Commençons avec un livre qui devrait plaire à tout le monde: ça se passe dans une librairie, ça s’adresse aux amoureux des livres, ça prône la victoire des saines valeurs et de la culture sur l’appât du gain et y’a une (et peut-être même deux) histoires d’amour vrai! Mais le risque que ce soit du même coup un peu sirupeux est habilement évité par un décor un peu loufoque (la loose dans la Silicon Valley n’est pas plus verte qu’ailleurs), une bonne dose d’humour et un début tout sauf mièvre: « Les livres ne changent pas la vie, du moins, pas comme on le pense. Lire […] ne vous rend pas plus éclairé que tournoyer dans des tasses géantes à Disneyland. Et les livres d’occasion qu’on trouve ici au Dragonfly ne sont pas infusés de davantage de sagesse que ceux flambant neufs vendus chez Apollo Books & Music. [Ils] sont juste moins chers et plus abimés. » Ca tombe sous le sens, mais ça méritait d’être dit, tout comme mérite d’être lue cette amourette épistolo-littéraire sur fond d’étagères poussiéreuses et de 21e siècle désabusé… Le coeur entre les pagesShelly King

douglas coupland

On avait déjà parlé de Douglas Coupland l’année dernière à l’occasion du délirant Génération A, et j’étais ravie quand j’ai reçu le nouvel opus, La pire. Personne. Au monde. qui sort dans quelques jours. Lu en quelques jours avec jubilation en ricanant derrière mon baril de lessive (en vrai j’utilise des dosettes, mais j’aime bien l’image), si ce livre n’a pas selon moi la profondeur du précédent, il est doté d’une qualité précieuse: son absence totale (mais vraiment totale) d’esprit politiquement correct. Le tout grâce à Raymond Gunt, personnage détestable qu’on se réjouit de ne croiser que sur papier, abject et décomplexé, dont la verve provocatrice n’épargne rien, ni les femmes, ni les gros, ni les pauvres et dont l’auteur se sert pour délivrer a passage quelques vérités bien senties sur les médias, les relations humaines et la musique pop. C’est ordurier, provocateur et parfois un peu abscons, mais parfaitement jubilatoire, soit le livre pour les trajets quotidiens de rentrée, quand la grisaille et la promiscuité auront dressé quiconque contre l’humanité!

titiou lecoq roman

Autre auteur dont j’avais déjà parlé ici, Titiou Lecoq, pour dire que j’avais bien aimé son livre les morues, même si dans mon snobisme patenté je m’étais empressée de préciser que ce n’était pas non plus le chef d’œuvre de l’année (la demoiselle ne manquerait sans doute pas de me rétorquer que, si elle n’est pas Victor Hugo, je ne suis pas non plus Bernard Pivot).
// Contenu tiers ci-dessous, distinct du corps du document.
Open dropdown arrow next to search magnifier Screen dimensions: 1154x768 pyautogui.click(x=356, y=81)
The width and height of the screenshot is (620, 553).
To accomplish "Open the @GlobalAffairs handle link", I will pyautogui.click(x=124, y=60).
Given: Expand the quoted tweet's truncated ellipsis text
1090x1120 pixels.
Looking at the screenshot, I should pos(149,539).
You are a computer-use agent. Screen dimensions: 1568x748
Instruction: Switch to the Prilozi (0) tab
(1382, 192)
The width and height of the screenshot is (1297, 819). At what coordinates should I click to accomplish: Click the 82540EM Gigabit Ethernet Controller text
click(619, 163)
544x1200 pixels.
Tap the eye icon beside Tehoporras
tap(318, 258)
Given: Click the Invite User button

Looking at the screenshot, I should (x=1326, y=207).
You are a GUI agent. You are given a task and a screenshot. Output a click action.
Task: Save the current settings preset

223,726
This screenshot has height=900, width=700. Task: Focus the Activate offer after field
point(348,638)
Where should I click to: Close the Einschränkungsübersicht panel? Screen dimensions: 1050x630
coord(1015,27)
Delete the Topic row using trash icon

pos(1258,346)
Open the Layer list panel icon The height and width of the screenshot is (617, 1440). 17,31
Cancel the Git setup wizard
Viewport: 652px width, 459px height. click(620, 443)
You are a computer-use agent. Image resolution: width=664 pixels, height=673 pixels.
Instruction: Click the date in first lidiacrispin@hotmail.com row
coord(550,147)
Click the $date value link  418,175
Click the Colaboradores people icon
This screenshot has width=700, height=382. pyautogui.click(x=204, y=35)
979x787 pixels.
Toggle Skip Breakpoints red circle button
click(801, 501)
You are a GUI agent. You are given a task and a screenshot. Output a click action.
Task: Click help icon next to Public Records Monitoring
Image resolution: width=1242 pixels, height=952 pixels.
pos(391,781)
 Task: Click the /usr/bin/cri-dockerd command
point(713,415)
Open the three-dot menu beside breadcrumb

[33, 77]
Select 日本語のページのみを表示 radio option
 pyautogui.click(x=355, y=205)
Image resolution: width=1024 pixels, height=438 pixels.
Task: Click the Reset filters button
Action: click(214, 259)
Mais venons-en au fait: La théorie de la tartine, si contrairement à ce que laisserait penser son titre ne parle pas confiture, est aussi addictif qu’un pot de miel, aussi croustillant qu’un toast grillé. Qui ne rêve pas d’écouter les bonnes vannes de copains attachants, tout en en apprenant plus sur les communautés virtuelles et le Big Data? Et de s’entendre dire, une fois n’est pas coutume, que le web c’est aussi beaucoup d’amour, d’humour, de rêve de liberté? Je ne sais pas vous, mais moi, c’est exactement le genre de choses que j’ai envie d’entendre au petit déjeuner!

stephen king

Je voulais aussi vous parler de Duma Key de Stephen King*, un de mes auteurs favoris dans ma jeunesse et dont je reconnais, aujourd’hui encore, l’immense talent de conteur et la justesse dans l’art de bâtir des dialogues. Quand je suis arrivée à Lyon, toute seule avec mon sac à dos et la perspective de passer la nuit dans mon nouvel appart vide sur un matelas gonflable par 35 degrés en attendant que le Mec et le camion n’arrive 2 jours après (cette phrase est trop longue ou c’est mon histoire qui est compliquée?), je suis entrée dans le premier Relay de gare venu en sachant très bien ce que j’y cherchais: un livre épais pour nuit blanche avec une histoire bien ficelée. Un roman de Stephen King donc. Et quand j’ai vu Duma Key, j’ai tout de suite su que sa couverture fuchsia à base de typo grinçante et de palmier sur soleil couchant s’accorderait parfaitement au minimalisme de mon campement. Une histoire à la fois délirante et fort simple, une fois admis ce parti-pris: les mutilés développent une sorte de 6e sens pour compenser la perte de leur membre manquant, et ceux qui prennent un coup sur la tête deviennent des sortes de médium pour entités pas toujours bien intentionnées. Ce préambule posé, plus rien ne vous empêche d’entrer dans le roman, et d’y suivre Edgar d’atelier en galerie d’art, de plages de sable fin en maisons hantées, à la recherche du secret de l’île. C’est haletant et drôle, parfois cliché et un brin trop truqué mais comme toujours bien ficelé, et ça a comme prévu suffit à sauver ma soirée!

culture lavomatic

*C’est un hasard si 2 auteurs de cet instant culturel porte le nom de King, et pourtant! Pendant des années, j’ai hanté les allées de la bibliothèque municipale dans l’attente que les nouveautés de Stephen King sortent des listes des réservations où je me refusait par principe à inscrire mon nom (je trouvais ça honteux que des livres acquis pour la collectivité ne soient en réalité disponibles que 6 mois après!) (la jeunesse est pleine de principes, oh yeah!) (toute référence à Antoine est absolument fortuite) (quoique j’en dise souvent, je n’ai pas 200 ans!) Bref, j’ai du coup découvert tout un tas d’auteurs à la lettre K, dont la femme de, mais aussi Barbara Kingsolver ou Dean Koontz, et je pense que ma fiche-lecteur de l’époque m’aurait donné l’air d’une maniaque alphabétique.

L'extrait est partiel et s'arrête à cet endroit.